約10人いるセクションだそうなので、そのうちの3名が、「コーヒー飲むけどスターバックスってよく知らないし、飲んだ事ない」、「値段もスターバックスって高いんだね!」と驚いている姿を見て、彼は驚いたと言っていました。

ちなみに友人の会社は都会(山奥ですが)にありますし、もちろんですがスターバックスの支店があります。その人たちもかなりにぎやかな街中に住んでいるので、スターバックスがあるエリアだそうです。

その敷地内には約5,000人いるとの話ですが、そのうちの30%の人がよく知らないとしたら、、結構な数ですね。(単純にそのまま当てはめられる訳もないんですし、たまたまその3人だけだったのかもしれないけど。ははは。)

スターバックスのような業態は、どう考えてもターゲットは大衆。
なるべく多くの人に、たくさん効率よく売りたい、、わけです。
だから戦略として都会や街中の働く人々、そして例えば、最近ではパン屋さんと組んで、郊外へ大型店舗を出店し、食事になるパンとコーヒーの抱合わせ購入で客単価アップなどを狙ったりもします。
だから、もしこの敷地内の人の30%が知らないとしたら、あまりよろしくないですね(笑)
なので、採算が合わないと判断したら即撤退します、と言い渡されているらしいです。

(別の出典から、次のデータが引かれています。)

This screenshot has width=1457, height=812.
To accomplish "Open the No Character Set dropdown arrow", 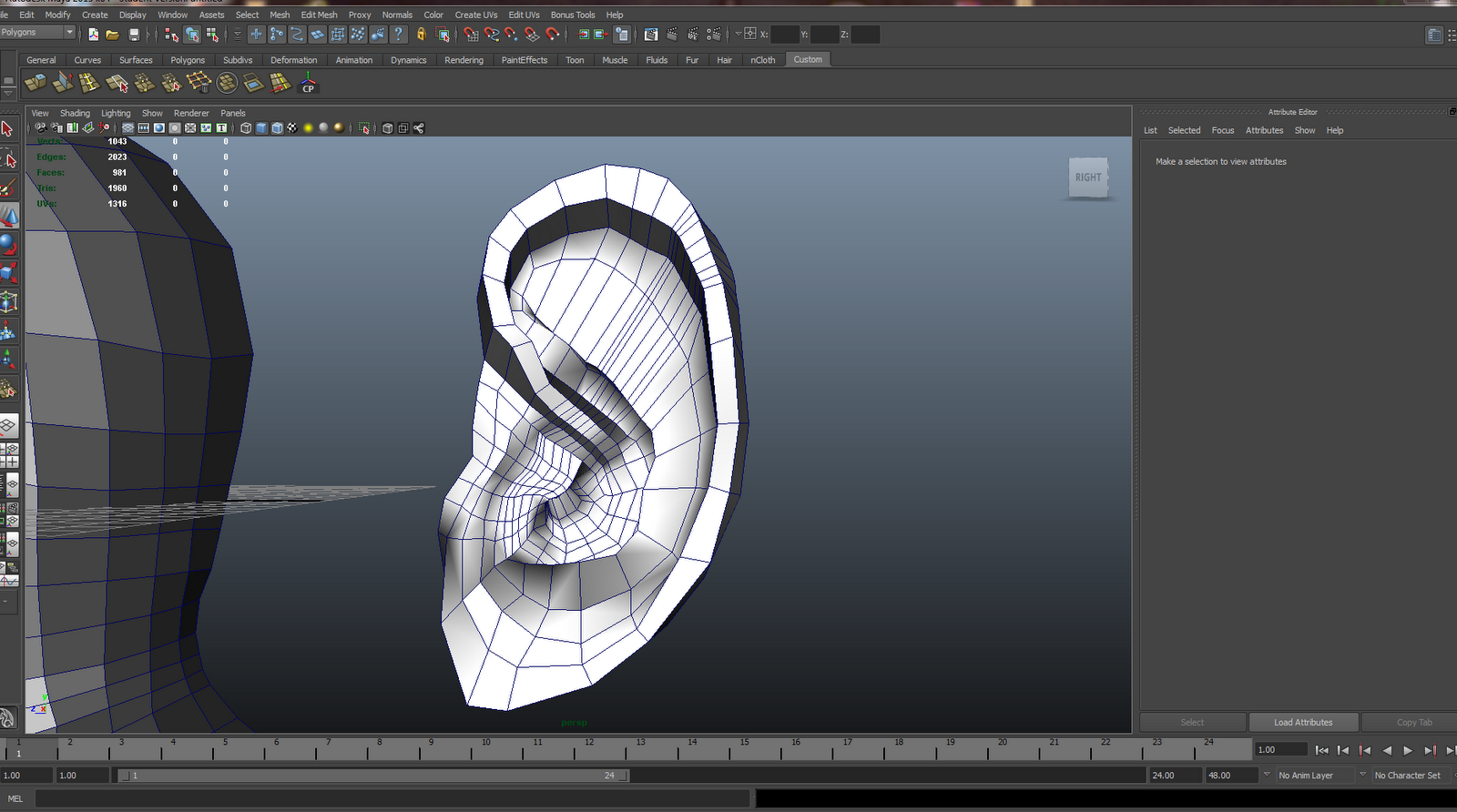I will (1363, 775).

さすがの強さです。強いというのもありますが、より経営にたいしてシビアになっている、ならざるを得ないのかもしれません。
この業界もますます競争が激しくなっているので。


それはそうと、その話を聞いて、自分自身はスペシャルティコーヒー業界にいたので、当然ですが周りの人も詳しい人やスペシャルティコーヒーが好きな人ばかりです。
友人たちも知っている人ばかり、、だったので、世の中の人全てがスターバックスに代表されるようなスペシャルティコーヒー(この単語というわけではなく)のようなスタイルを知っていると勝手に思い込んでいました。極端な事を言えば。

でも、、そんな訳ないんですよね〜。
コーヒーは嗜好品なので。
缶コーヒーを愛してやまない人や、インスタントコーヒーがいい!という人も世の中いっぱいいて、それで満足できれば、わざわざ高いお金を払ってスターバックスに行く必要などないわけだし、知らなくても生きていけます。

自分が普段あたりまえとして捉えている事は、世の中の当たり前でない事もあるという事を改めて感じるとともに、知っているだろう、、と思って説明を省き、人とのコミュニケーションもおろそかになっている時があるかもしれないな、、時としてそれは傲慢にうつるかもしれないな、、なんて考えました。

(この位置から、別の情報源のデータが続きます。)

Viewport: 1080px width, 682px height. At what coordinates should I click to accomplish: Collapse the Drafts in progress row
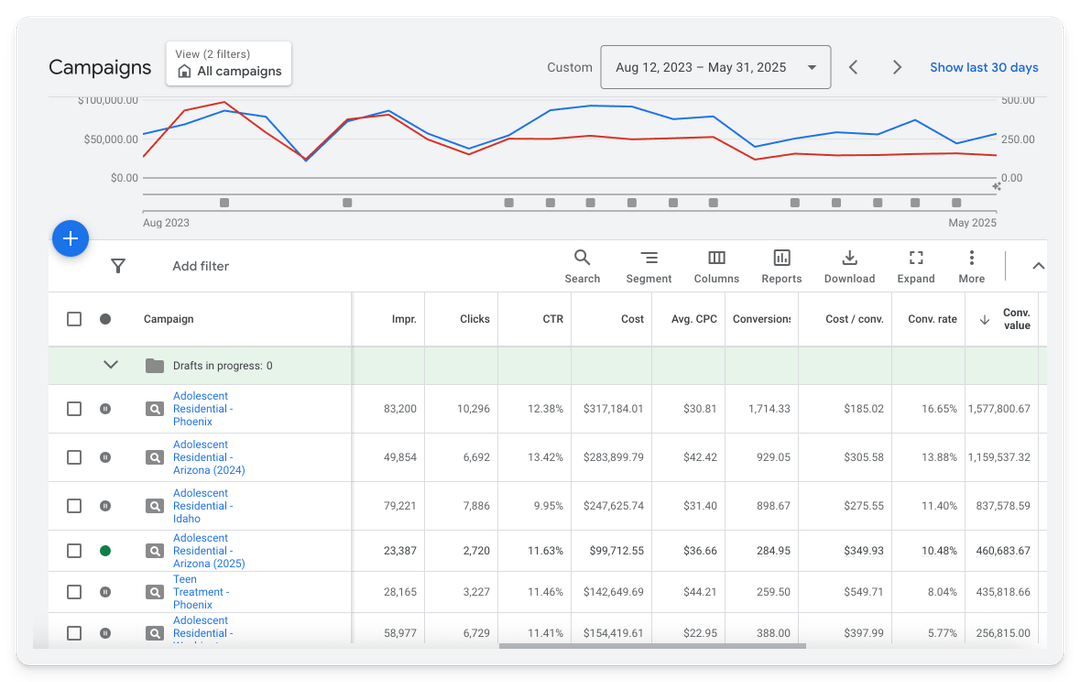click(111, 365)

こうした事を時として戒めにしながら、このブログにしても、日々の生活にしても、新鮮な視点や気持ちを持って過ごしていきたいな、と思ったのでありました。

そして、スターバックスでなくていいのですが、スペシャルティコーヒーの素晴らしさを少しでも多くの人に知ってもらいたいなぁ〜!と改めて思いました。これからも少しずつ頑張っていきたいと思います。
皆様、今後とも、どうぞよろしくお願いします!


ちなみに件のスターバックスは、ほとんど全自動のマシンを使ってコーヒーを提供するにも関わらず、あまりの行列にカフェラテ一つ買うのに約1時間半並んで待つそうです。

・・・就業時間中・・・ですよね?
ヒマか?!ヒマなのか?!
それでいいのか!日本の製造業!!(笑:息抜きの時間も必要ですよね)

・・・というわけで、本日のcoffee_freaksのひとりごとならぬ、心の叫びでした。
最後まで読んで下さって、ありがとうございました。